Figure 1, the photo and information sharing service for the medical profession, is taking the next step in its evolution to become an image-based social network for physicians.

Yesterday the company quietly launched a new version of its photo and information sharing service, which gives users the ability to create more robust profiles of themselves and create groups around institutions or interests.

The updates to the app reflect a huge increase in user adoption since the company launched a bit more than a year ago. Currently there are roughly 3.5 medical images viewed per second on the site, Levey says. And earlier this week the company hit roughly 50 million images viewed.

Toronto-based Figure 1 is akin to Instagram but for doctors. The company’s founders take great pains to ensure that there is no identifying information about patients that appears on the photo sharing app. Rather the idea is for doctors to share interesting cases among themselves.figure 1 in use 2

Figure 1 was born out of concerns company co-founder Dr. Joshua Landy had when looking at how doctors and medical students were using smart phones in hospitals and research universities. What the group found was that physicians and students were using social media to share information about patients and were doing it in a way that didn’t protect the patient’s privacy or store the records in a meaningful and secure way.

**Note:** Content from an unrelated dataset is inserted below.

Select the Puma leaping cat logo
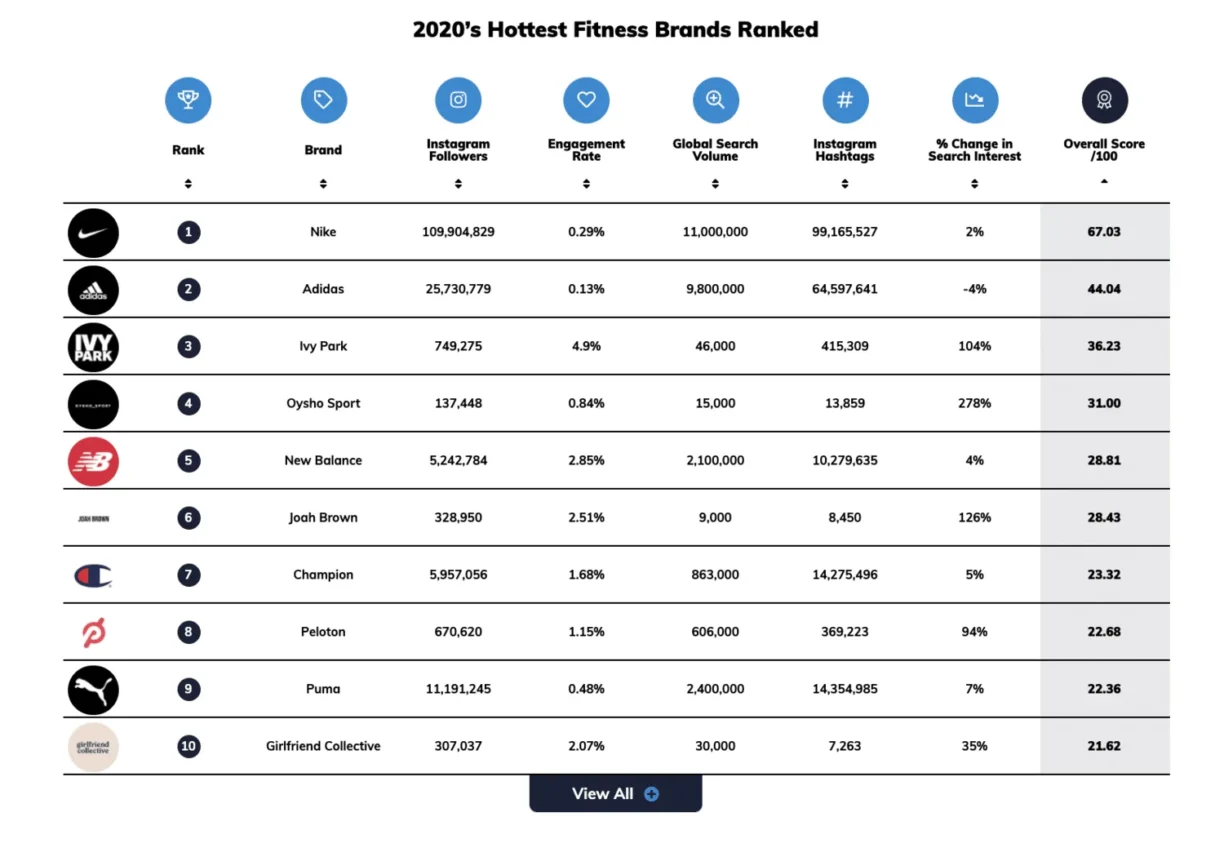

“Tens of thousands of times a day patient records and educational images are transferred from healthcare provider to healthcare provider,” Dr. Landy says. “We were thinking of a way to try and preserve and protect that information in an archive that’s searchable and useful.”

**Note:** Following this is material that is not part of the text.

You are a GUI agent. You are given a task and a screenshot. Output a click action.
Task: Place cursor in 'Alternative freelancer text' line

The co-founders: Landy, Gregory Levey and Richard Penner, launched the app in May 2013 and it’s now available on both iOS and Android platforms.

For doctors, it’s a way to share knowledge virtually with other physicians around the globe. A simple photo and a comment about a unique case can lead to collaboration and the creation of new bodies of knowledge with doctors worlds away, Dr. Landy says.

“We really have two valuable things,” says Levey. “We are concentrating on the product and growth and moving a little bit from educational information to more practical ways we can be used by care groups and other professional organizations.

The app already has drawn users from over 10% of all of the medical school students in the U.S. “If you look at the app, it’s great from an education point of view. Now we’re pushing for care groups, different medical practices and hospitals to adopt it and that’s where it will have real utility.”

With the new release, users have the ability to follow cases, and collaborate with doctors around the world. The newest iteration of the Figure 1 product also includes more robust biographies, taking the app from anonymous messaging to a more robust social networking function, Levey says. Doctors log in to the service through an API with physician-focused networking service, Doximity.

Ultimately, the company sees itself as part of a group of new applications like Doximity and HealthTap, which are bringing the social networking tools for consumers and adding the features that medical professionals may need to do their jobs better.